Wir wollen nun dieſe Inſtrumente und die Art, ſie anzuwen-
den, ſo weit dieſes mit dem Zwecke der gegenwärtigen Schrift
vereinbar iſt, näher betrachten.
§. 3. (Inſtrumente der Alten: Gnomon.) Das älteſte und
zugleich einfachſte Inſtrument, welches wir kennen, iſt der Gno-
mon, von dem wir bereits früher (I. S. 209) geſprochen haben.

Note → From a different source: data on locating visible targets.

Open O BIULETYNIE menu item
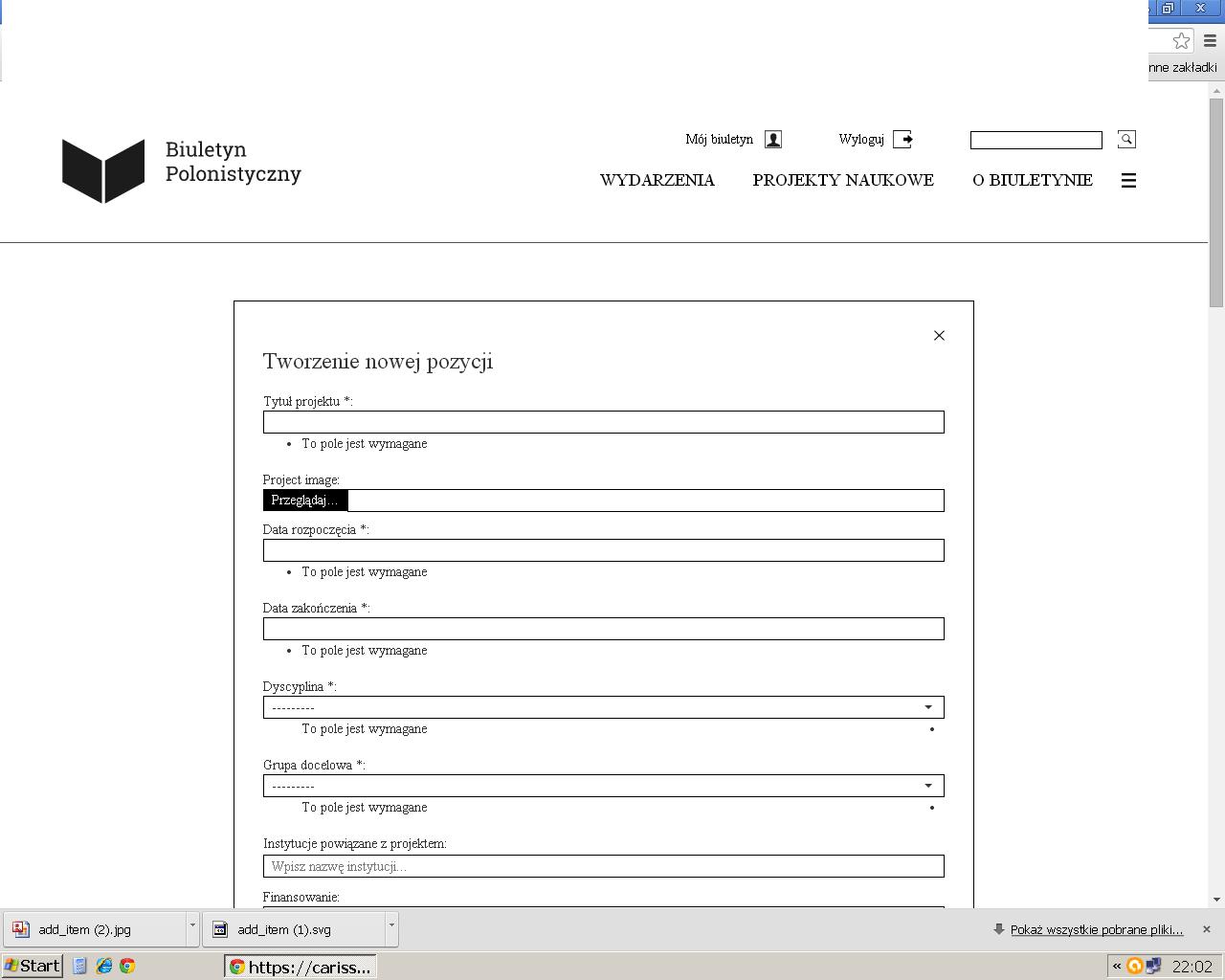Viewport: 1225px width, 980px height. pos(1032,180)
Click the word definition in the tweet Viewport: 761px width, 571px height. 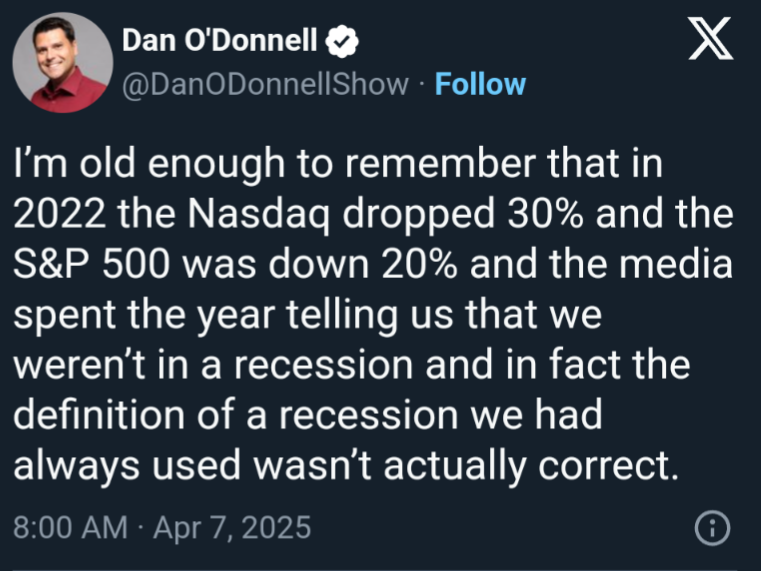pos(99,415)
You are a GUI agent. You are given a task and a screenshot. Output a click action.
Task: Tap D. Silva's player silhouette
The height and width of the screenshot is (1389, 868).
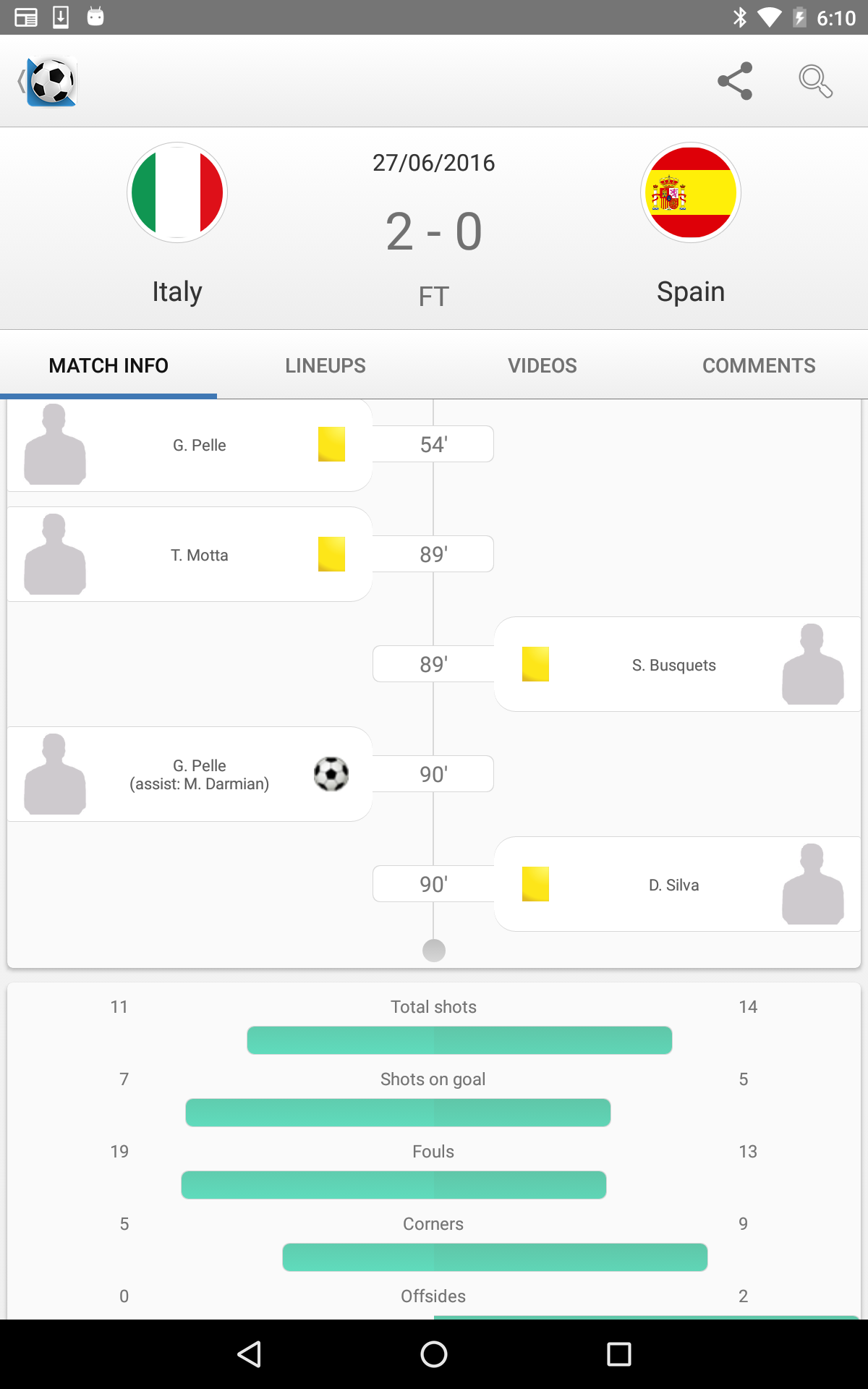[x=812, y=883]
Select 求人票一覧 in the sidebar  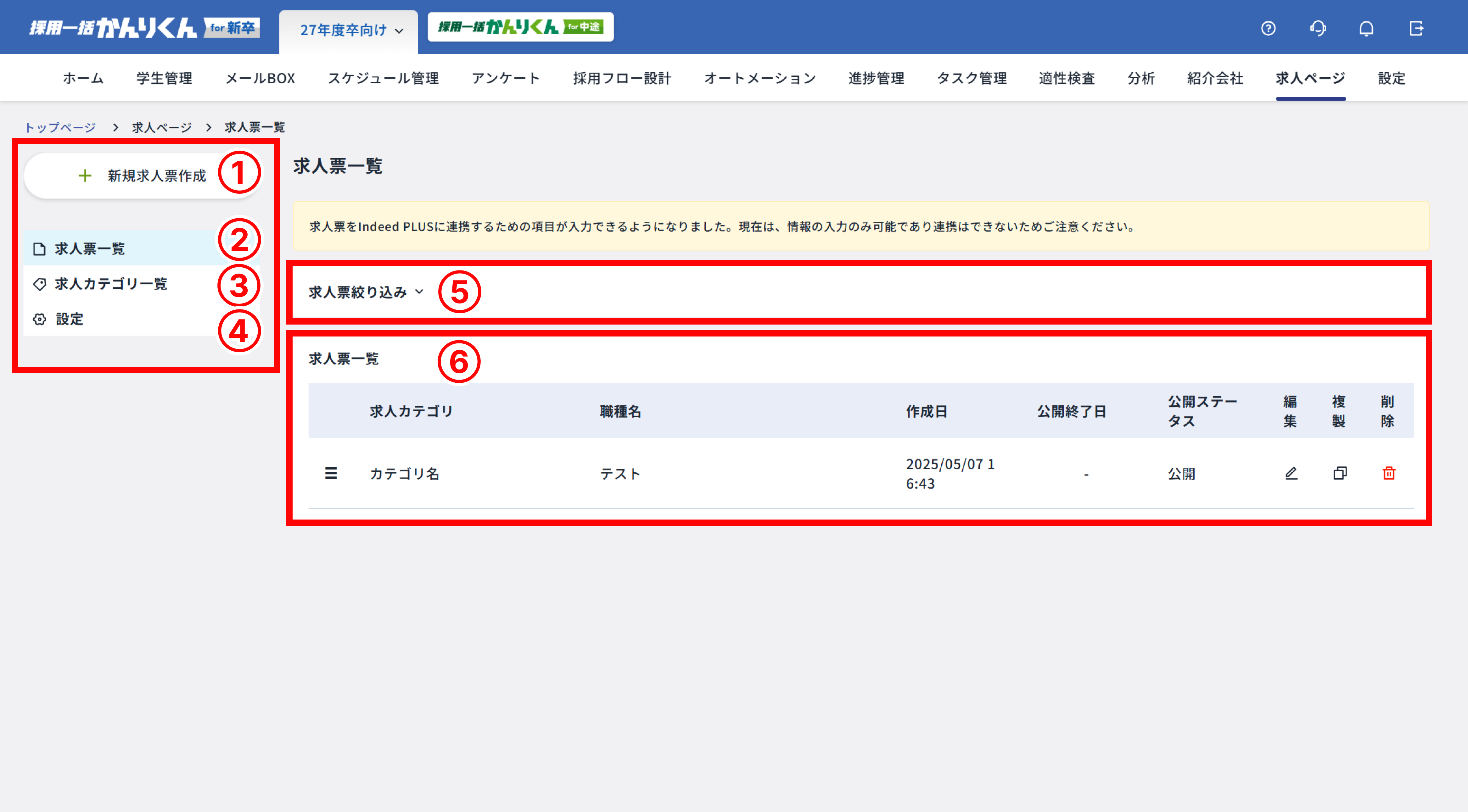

Er beſteht in einer auf den Horizont vertical ſtehenden Säule,
und iſt vorzüglich zu Sonnenbeobachtungen beſtimmt. Indem
man nämlich die Länge des Schattens mißt, welche dieſe von
der Sonne beſchienene Säule auf den horizontalen Boden wirft,
auf welchem ſie ſteht, kann man daraus und aus der bekannten
Länge der Säule ſelbſt die Höhe der Sonne finden, wie an dem
erwähnten Orte gezeigt worden iſt. Wenn man nämlich die
Länge der Säule durch die des Schattens dividirt, ſo erhält man
die Tangente der Höhe der Sonne.
Die Alten beobachteten die Sonne am Gnomon vorzüglich zur
Zeit der beiden Solſtitien (I. S. 103) oder im Anfange des
Sommers und des Winters, wo die Sonne im Mittage am
höchſten oder am tiefſten ſteht, um daraus die wahre Größe der
Schiefe der Ecliptik (I. S. 107) abzuleiten. Wir haben bereits an
dem angeführten Orte die älteſte Beobachtung an den Gnomon, und
überhaupt die älteſte aller aſtronomiſchen Beobachtungen, die auf
uns gekommen iſt, angeführt, die in dem Jahre 1100 vor Chr. G.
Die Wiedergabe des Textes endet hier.